Baltimore City Council President Bernard C. "Jack" Young said Tuesday he wants to revisit changes to the police and fire pension plan that have drawn fervent opposition from public safety union members.
Following requests from union leaders, Young said, he wants to hire an independent actuary to analyze the effects of increasing the amortization period — the length of time required to pay obligations to the public safety pension plan — from 20 to 30 years.
"We're already seeing police retirings. We're already seeing a spike in crime with the shootings and the robberies," said Young. "If it's cost-neutral, if it's something sustainable, something the city can really afford, let's look at it."
Union leaders said increasing the amortization period could cut the cost of maintaining the pension plan by up to $70 million, freeing the money to restore other benefits cut when the city overhauled the pension system in June.
The police and firefighters unions are suing the city in federal court over the pension changes, contending that the city willfully underfunded the fund for nearly a decade. The unions plan to file an amendment to the lawsuit — based on the pension changes approved in June — in the next two weeks.
Public safety officers are particularly incensed over an increase in the retirement age and the replacement of a benefit that varies with the market with a fixed cost-of-living increase.
A spokesman for Mayor Stephanie Rawlings-Blake said extending the payback period would be fiscally irresponsible.
The proposal "is squarely inconsistent with the union leadership complaints about plan underfunding contained in the lawsuit," said spokesman Ryan O'Doherty.
Officials considered lengthening the amortization period when the pension issue was analyzed in the spring, O'Doherty said, but determined that such a course would not be prudent, especially since the fund is underfunded.
But union leaders, who have picketed fundraisers and posted billboards to pressure officials on the issue, were heartened by Young's remarks.

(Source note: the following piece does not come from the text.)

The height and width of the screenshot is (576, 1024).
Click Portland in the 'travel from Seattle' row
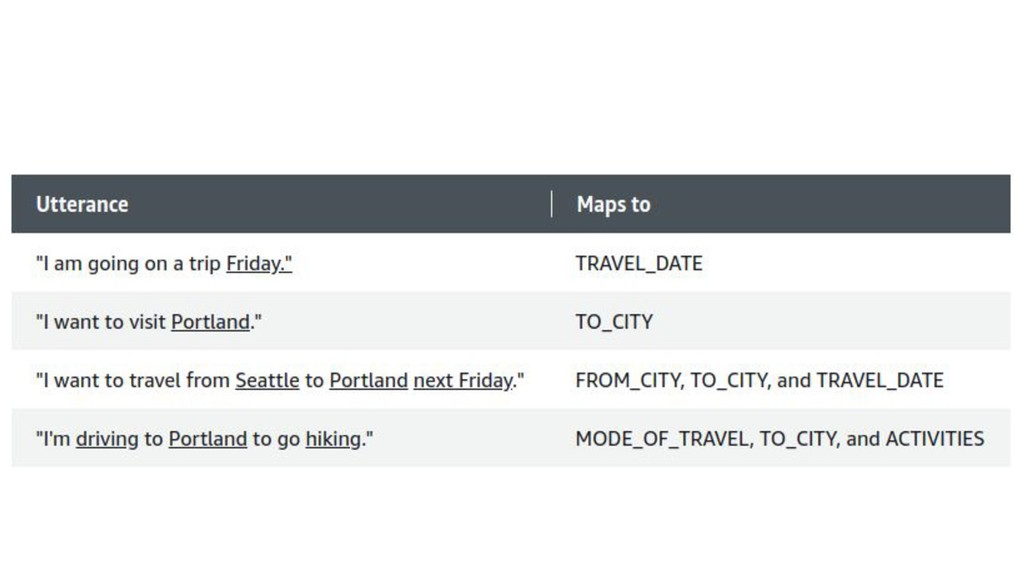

"It was a signal that they may be moving in a certain direction," said Bob Cherry, president of the Fraternal Order of Police.
Young surprised union members by proposing that the new plan be altered during a hearing this week on pension plans for new hires.
Fire union president Bob Sledgeski said it appeared that some council members did not understand the pension changes that they approved.
"It was a legislative exercise and had no meaning for them," he said. "If you were to give them a pop quiz on the pension issue, I think most of them would get a "C" at best."
The unions will continue to increase pressure on the council and the Rawlings-Blake administration, he said. About two dozen police and firefighters rallied Tuesday afternoon in front of a billboard denouncing the pension changes.